Os Estados Unidos anunciaram a venda de US$ 11 bilhões em armamentos para Taiwan, configurando o maior pacote de armas já negociado entre Washington e Taipei. A transação foi divulgada no dia 17 de dezembro e ainda aguarda a aprovação do Congresso americano. Este movimento ocorre em um contexto de crescente pressão da China sobre Taiwan, que é considerada por Pequim parte de seu território.
Este pacote inclui Sistemas de Foguetes de Artilharia de Alta Mobilidade e obuseiros com propulsão automática, somando estimadamente US$ 4 bilhões. A venda é vista como uma maneira de apoiar Taiwan a modernizar suas forças armadas, permitindo que a ilha mantenha uma capacidade defensiva robusta. Por sua vez, Taipei agradeceu aos Estados Unidos, afirmando que essa ajuda é crucial para construir uma dissuasão eficaz contra potenciais ameaças externas.

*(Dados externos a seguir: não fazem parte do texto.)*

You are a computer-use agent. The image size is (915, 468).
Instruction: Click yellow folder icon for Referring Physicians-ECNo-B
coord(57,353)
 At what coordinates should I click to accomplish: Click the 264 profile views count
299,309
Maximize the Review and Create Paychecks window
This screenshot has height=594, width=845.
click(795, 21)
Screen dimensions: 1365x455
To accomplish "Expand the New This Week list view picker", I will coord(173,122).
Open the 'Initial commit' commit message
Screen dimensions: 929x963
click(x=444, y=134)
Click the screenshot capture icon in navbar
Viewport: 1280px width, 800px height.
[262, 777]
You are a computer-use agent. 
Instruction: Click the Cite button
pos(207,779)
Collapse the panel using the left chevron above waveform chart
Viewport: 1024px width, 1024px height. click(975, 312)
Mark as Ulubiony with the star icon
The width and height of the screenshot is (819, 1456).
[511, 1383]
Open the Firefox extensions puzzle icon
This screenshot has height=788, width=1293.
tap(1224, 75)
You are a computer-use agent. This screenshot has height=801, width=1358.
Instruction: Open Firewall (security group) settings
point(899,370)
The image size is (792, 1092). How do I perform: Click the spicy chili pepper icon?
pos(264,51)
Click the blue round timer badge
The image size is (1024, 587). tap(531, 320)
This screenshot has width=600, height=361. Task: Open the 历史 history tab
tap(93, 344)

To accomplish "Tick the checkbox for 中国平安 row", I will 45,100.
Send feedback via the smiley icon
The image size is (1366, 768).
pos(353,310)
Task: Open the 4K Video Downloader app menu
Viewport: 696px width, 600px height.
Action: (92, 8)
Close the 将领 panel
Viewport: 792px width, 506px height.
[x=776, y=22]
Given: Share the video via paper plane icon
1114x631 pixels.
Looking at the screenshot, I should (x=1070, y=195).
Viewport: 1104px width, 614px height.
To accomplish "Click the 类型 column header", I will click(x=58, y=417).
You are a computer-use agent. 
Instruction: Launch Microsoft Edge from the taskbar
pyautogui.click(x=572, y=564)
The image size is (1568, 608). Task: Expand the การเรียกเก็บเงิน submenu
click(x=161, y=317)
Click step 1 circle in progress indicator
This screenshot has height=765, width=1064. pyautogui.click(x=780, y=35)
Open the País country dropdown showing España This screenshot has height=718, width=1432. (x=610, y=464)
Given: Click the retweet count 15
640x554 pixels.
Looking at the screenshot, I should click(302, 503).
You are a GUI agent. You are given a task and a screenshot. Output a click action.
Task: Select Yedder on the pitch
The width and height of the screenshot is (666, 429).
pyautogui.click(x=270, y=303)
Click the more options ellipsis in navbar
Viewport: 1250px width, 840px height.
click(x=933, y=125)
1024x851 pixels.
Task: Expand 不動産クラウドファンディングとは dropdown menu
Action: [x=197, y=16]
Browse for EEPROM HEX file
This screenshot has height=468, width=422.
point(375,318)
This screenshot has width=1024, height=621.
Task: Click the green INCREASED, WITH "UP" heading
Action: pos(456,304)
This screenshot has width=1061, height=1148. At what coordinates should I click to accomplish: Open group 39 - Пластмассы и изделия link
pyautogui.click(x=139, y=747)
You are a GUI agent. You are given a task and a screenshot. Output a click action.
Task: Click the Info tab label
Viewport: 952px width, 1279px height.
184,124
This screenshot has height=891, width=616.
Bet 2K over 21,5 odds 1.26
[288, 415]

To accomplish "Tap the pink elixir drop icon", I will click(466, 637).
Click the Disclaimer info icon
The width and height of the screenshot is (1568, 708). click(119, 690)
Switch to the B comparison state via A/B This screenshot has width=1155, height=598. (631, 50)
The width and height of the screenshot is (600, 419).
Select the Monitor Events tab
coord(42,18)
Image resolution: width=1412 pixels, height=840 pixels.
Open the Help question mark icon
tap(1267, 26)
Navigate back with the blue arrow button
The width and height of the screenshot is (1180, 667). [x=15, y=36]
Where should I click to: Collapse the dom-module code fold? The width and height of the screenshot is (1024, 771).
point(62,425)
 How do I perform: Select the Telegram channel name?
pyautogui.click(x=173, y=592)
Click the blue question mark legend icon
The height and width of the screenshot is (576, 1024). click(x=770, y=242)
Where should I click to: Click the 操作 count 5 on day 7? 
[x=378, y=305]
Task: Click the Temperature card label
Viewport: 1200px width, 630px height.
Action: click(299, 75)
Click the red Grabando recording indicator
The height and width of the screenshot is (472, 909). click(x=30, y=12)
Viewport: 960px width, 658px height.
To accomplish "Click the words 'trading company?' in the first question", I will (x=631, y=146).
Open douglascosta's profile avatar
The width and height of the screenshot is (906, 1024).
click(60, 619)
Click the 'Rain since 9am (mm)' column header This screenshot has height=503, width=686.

A China condenou a negociação, alegando que a venda mina sua soberania e segurança, considerando Taiwan uma província rebelde. O porta-voz do Ministério das Relações Exteriores chinês afirmou que a tentativa dos EUA de apoiar a independência de Taiwan fracassará. Este desdobramento reflete a complexidade das relações na região e as tensões contínuas entre as potências envolvidas.